Problem description: Exactly the lines below, starting with the one containing "This screenshot has height=444, width=400." and going on through the one containing "This screenshot has width=868, height=303.", must be reproduced, both ends included, and no pictures with them.

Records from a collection
>>
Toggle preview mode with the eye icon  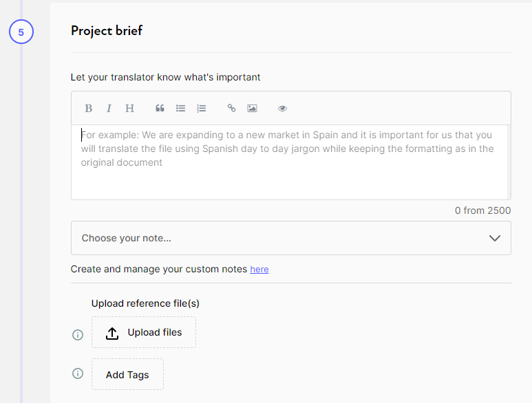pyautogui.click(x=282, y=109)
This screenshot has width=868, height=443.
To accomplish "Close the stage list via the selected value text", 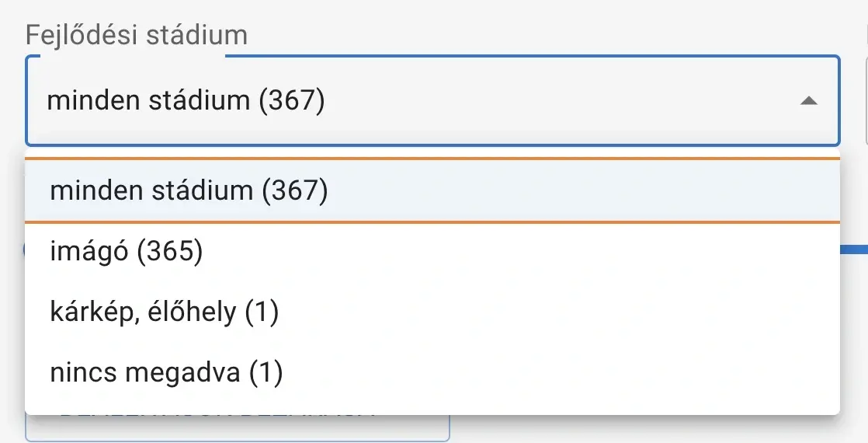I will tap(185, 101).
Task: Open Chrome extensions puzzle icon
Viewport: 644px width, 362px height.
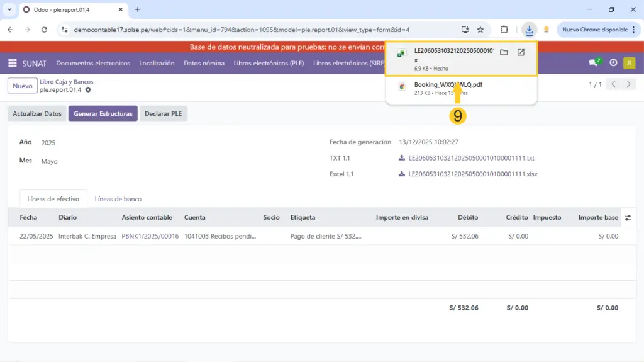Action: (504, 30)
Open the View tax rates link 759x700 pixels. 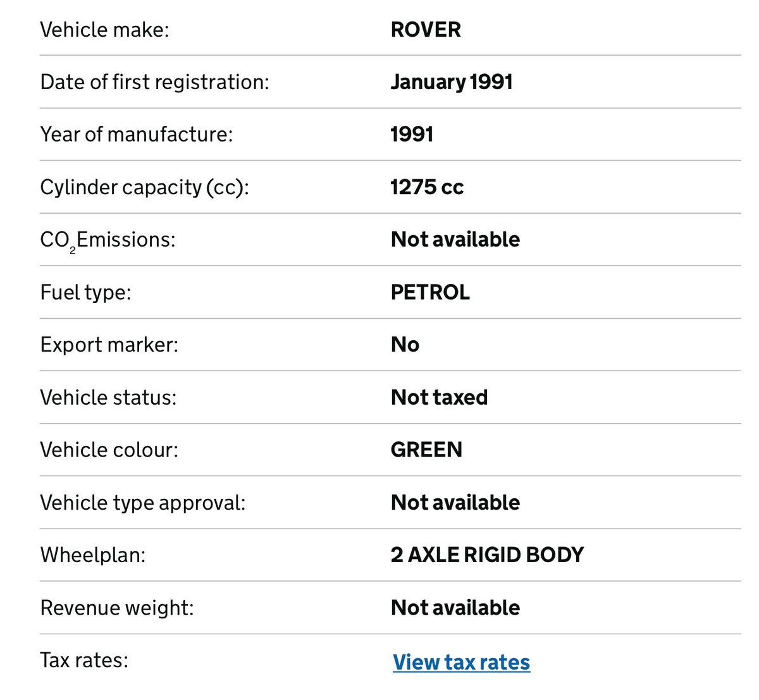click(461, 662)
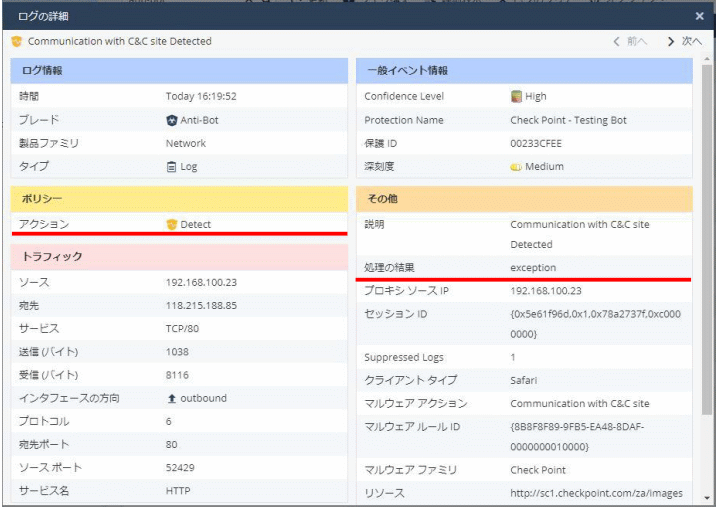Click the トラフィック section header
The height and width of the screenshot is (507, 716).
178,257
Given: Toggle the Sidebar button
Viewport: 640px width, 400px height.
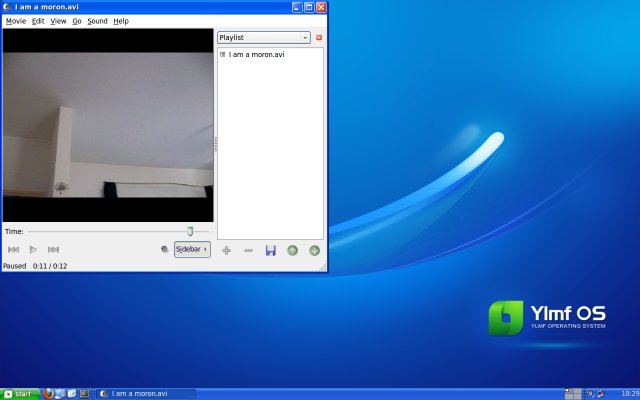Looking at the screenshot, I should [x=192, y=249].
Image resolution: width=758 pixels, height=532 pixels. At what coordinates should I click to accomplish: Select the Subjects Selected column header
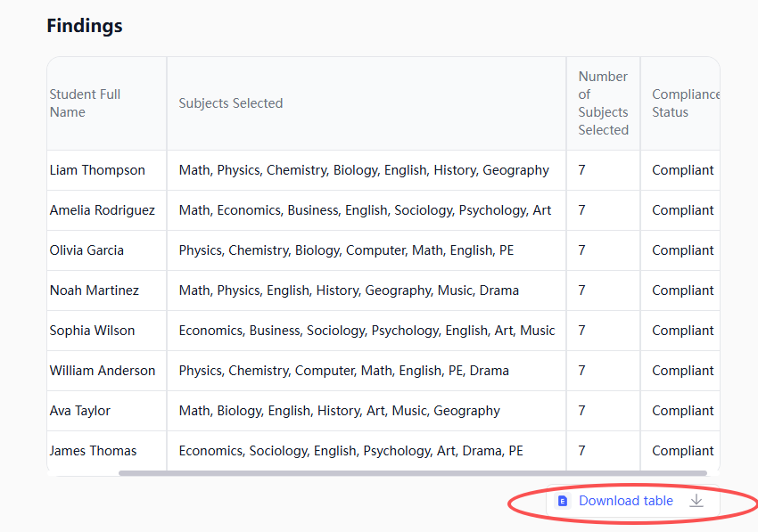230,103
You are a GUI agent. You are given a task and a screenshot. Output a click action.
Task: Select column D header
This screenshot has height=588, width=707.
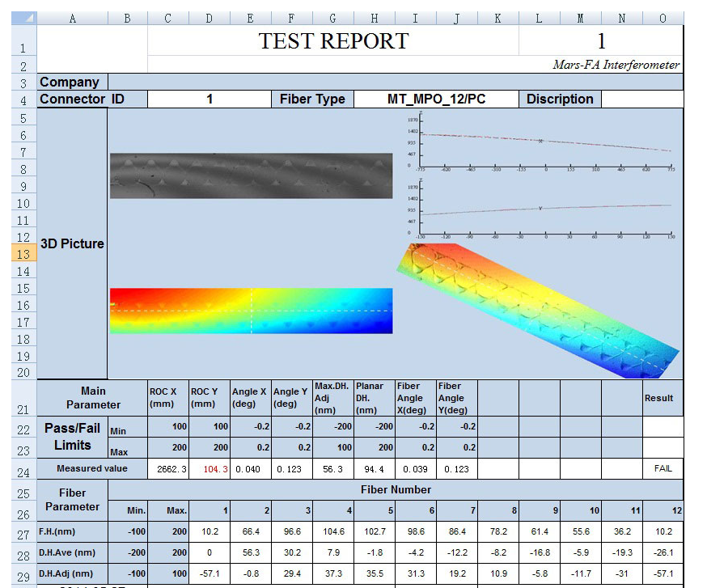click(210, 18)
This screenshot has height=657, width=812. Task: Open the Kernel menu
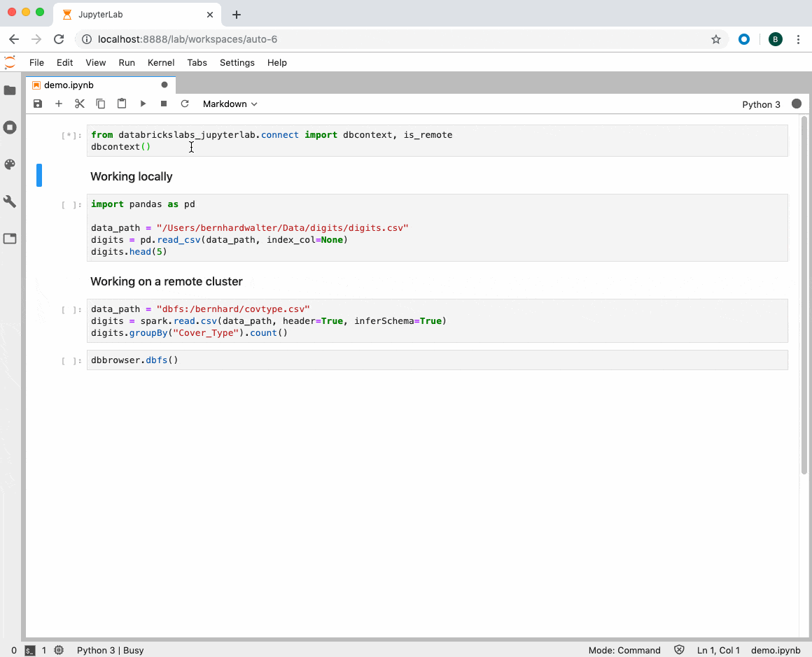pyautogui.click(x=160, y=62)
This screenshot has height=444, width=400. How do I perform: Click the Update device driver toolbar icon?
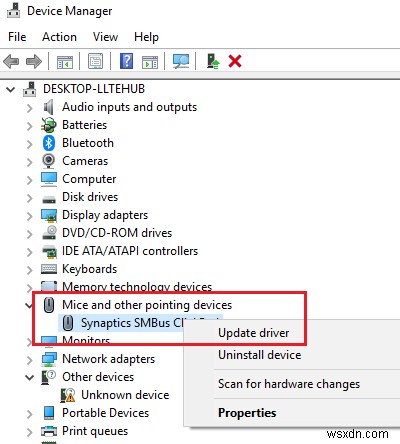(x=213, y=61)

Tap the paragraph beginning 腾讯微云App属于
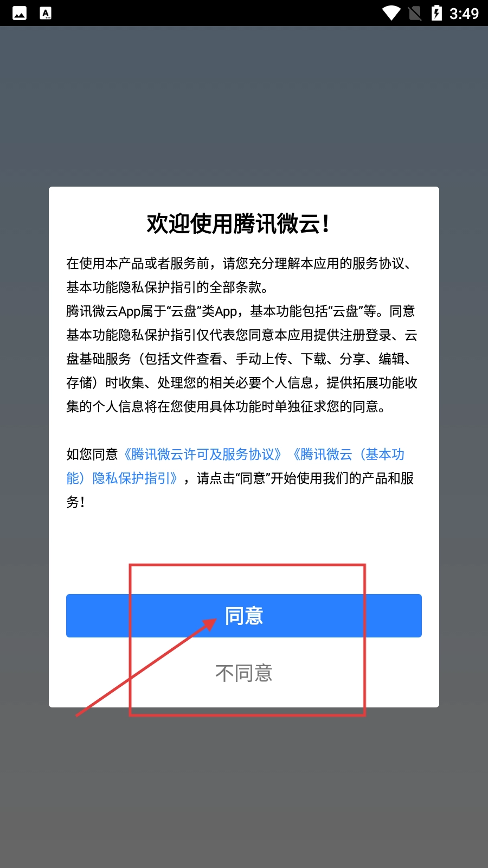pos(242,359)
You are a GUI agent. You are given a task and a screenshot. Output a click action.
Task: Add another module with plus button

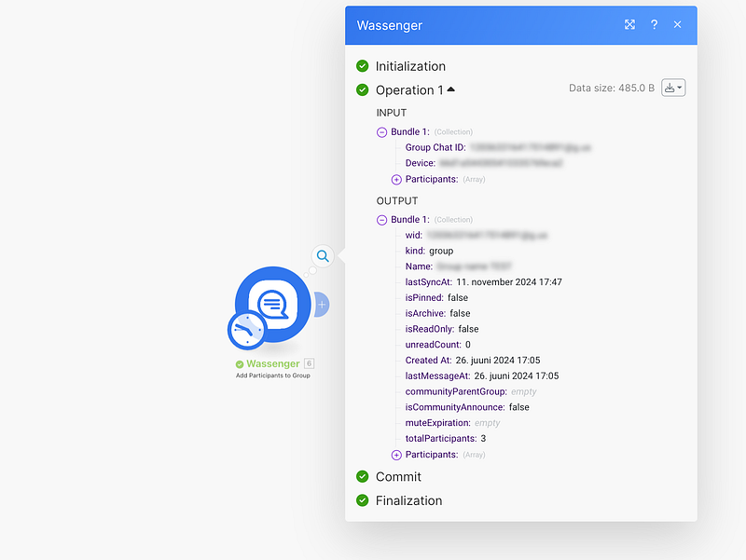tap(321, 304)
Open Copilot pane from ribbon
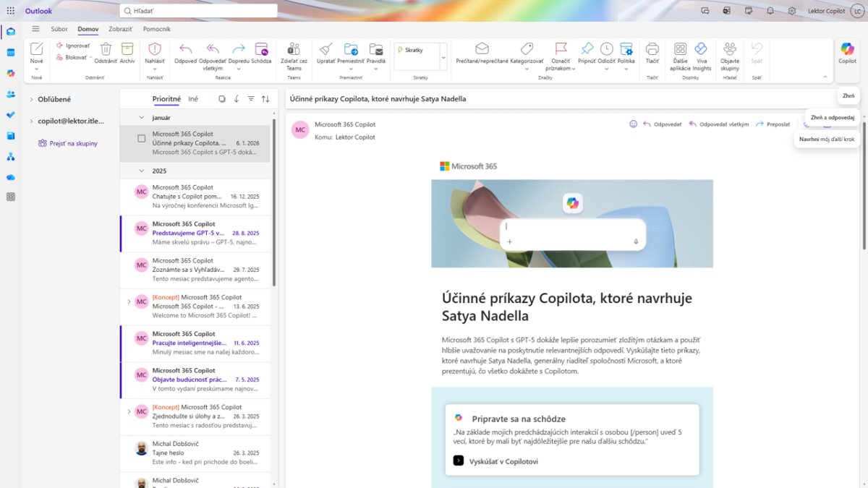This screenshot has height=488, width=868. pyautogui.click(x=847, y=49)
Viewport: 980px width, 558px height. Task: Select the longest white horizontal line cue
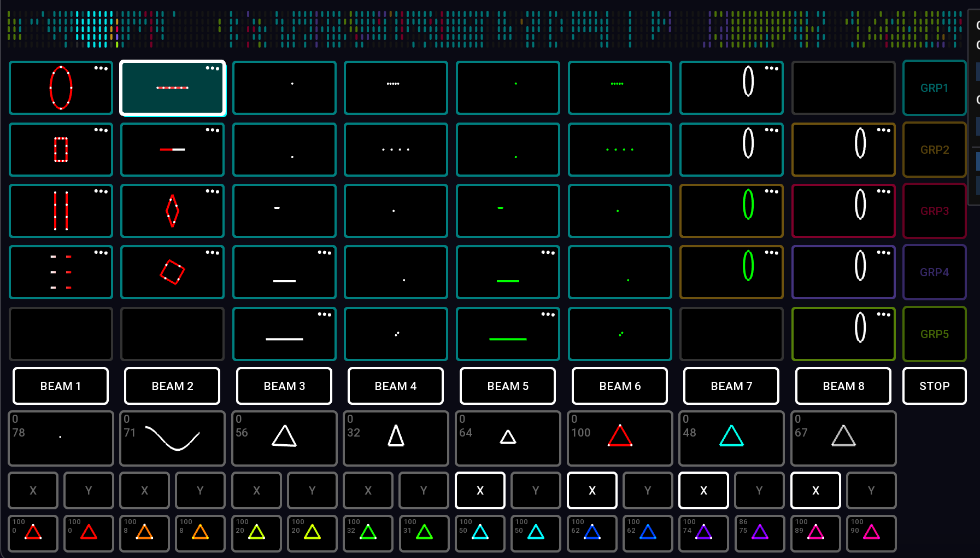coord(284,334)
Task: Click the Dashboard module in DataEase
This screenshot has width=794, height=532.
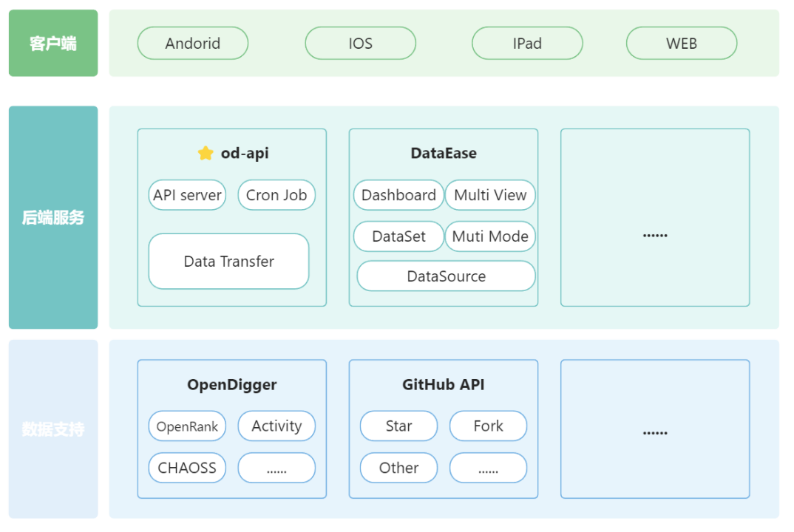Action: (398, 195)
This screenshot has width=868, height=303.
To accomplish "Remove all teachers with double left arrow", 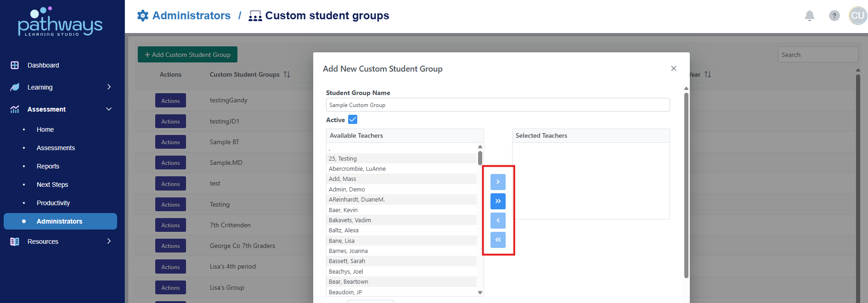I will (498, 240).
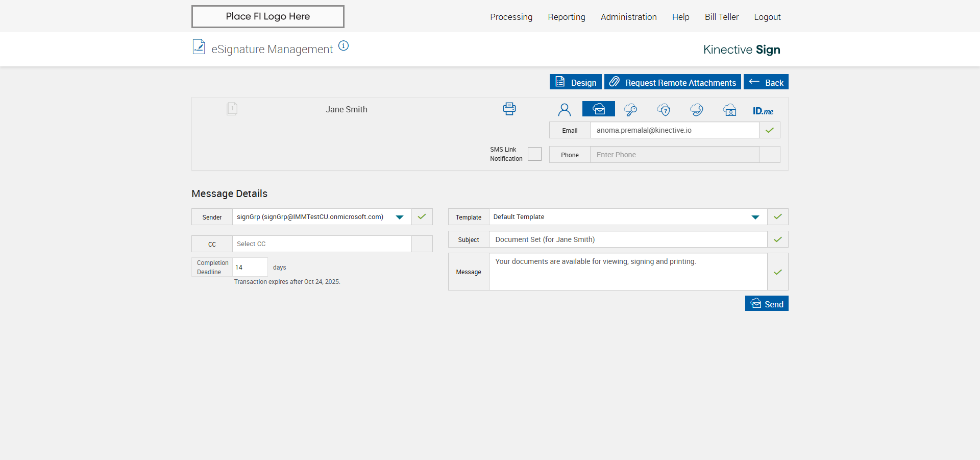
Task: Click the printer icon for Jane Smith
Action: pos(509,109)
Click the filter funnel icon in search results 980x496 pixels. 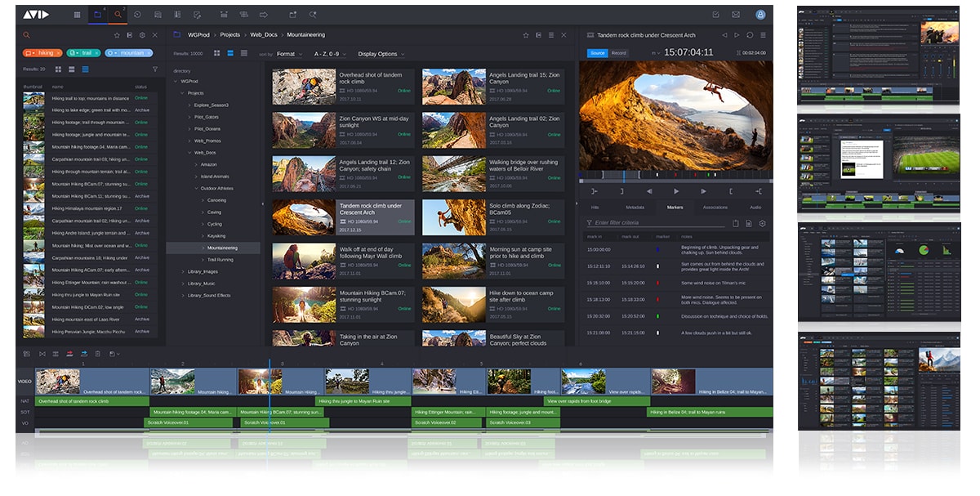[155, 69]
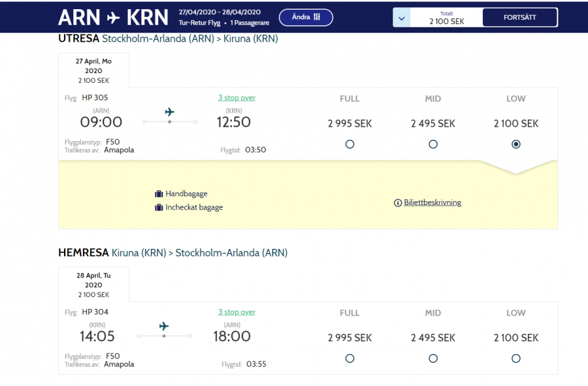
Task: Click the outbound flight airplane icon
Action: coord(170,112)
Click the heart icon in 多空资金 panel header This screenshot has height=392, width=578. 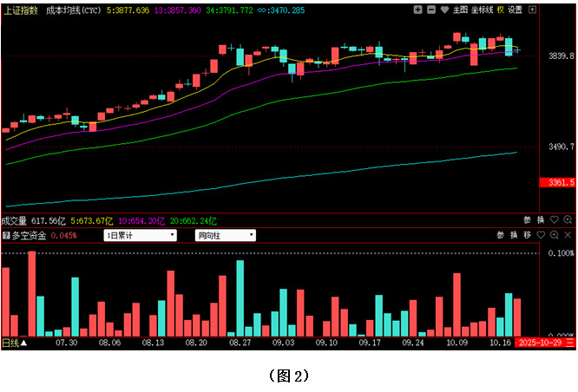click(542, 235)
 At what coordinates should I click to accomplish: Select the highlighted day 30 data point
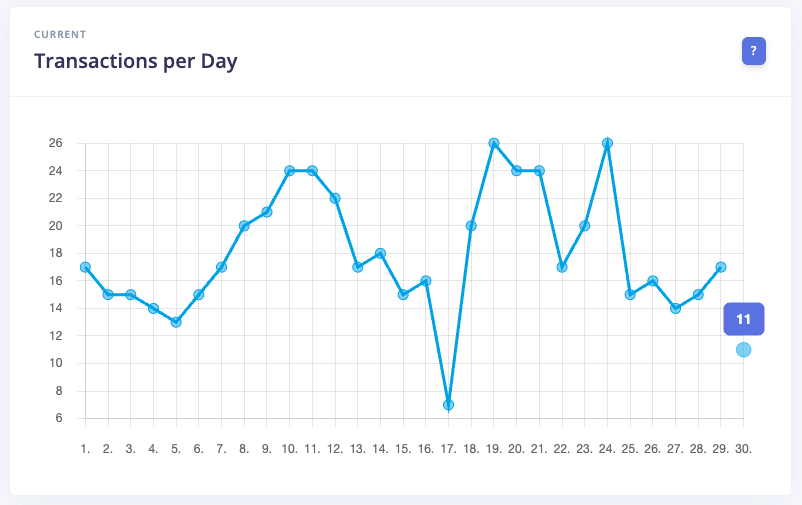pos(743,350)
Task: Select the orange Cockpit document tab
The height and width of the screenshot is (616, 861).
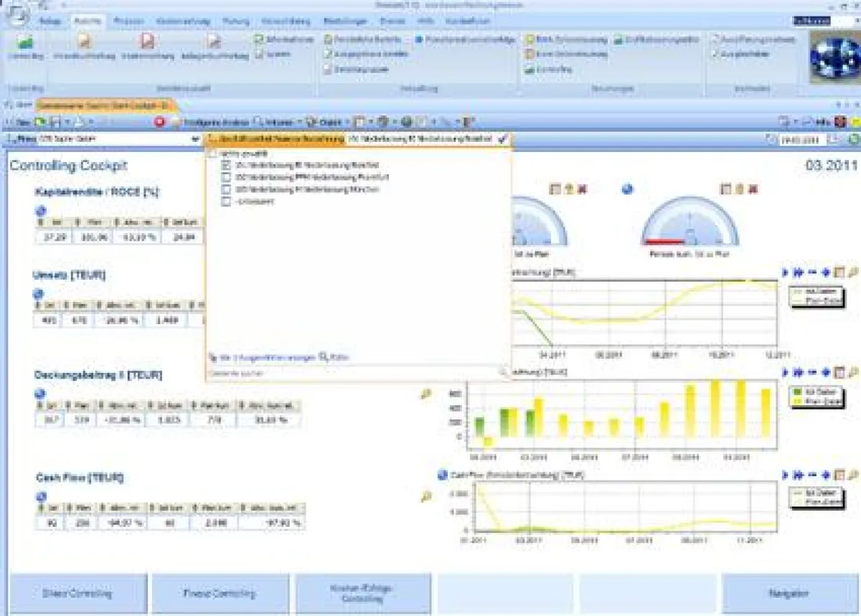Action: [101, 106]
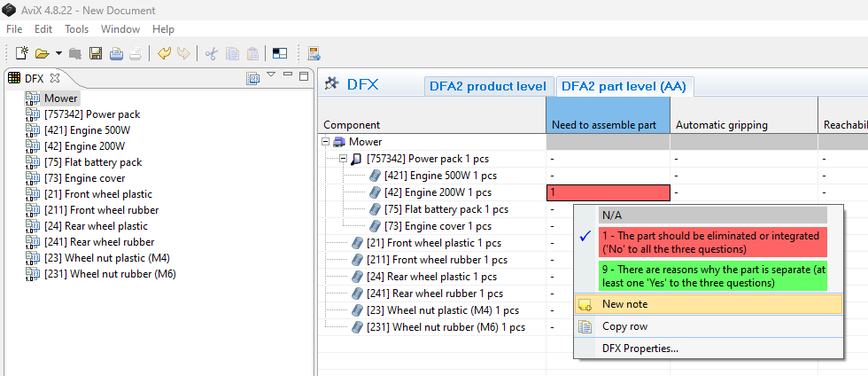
<<
Exercise response:
This screenshot has height=444, width=400. How do I perform: Click the Update device driver toolbar icon?
(x=213, y=61)

Tap the paragraph beginning 腾讯微云App属于
pos(242,359)
You are a GUI agent. You are given a task and a screenshot. Output a click action.
Task: Add another module with plus button

tap(321, 304)
Open Copilot pane from ribbon
This screenshot has height=488, width=868. pyautogui.click(x=847, y=49)
Viewport: 980px width, 558px height. Task: Select the longest white horizontal line cue
coord(284,334)
Task: Click the Dashboard module in DataEase
This screenshot has width=794, height=532.
Action: (398, 195)
This screenshot has width=868, height=303.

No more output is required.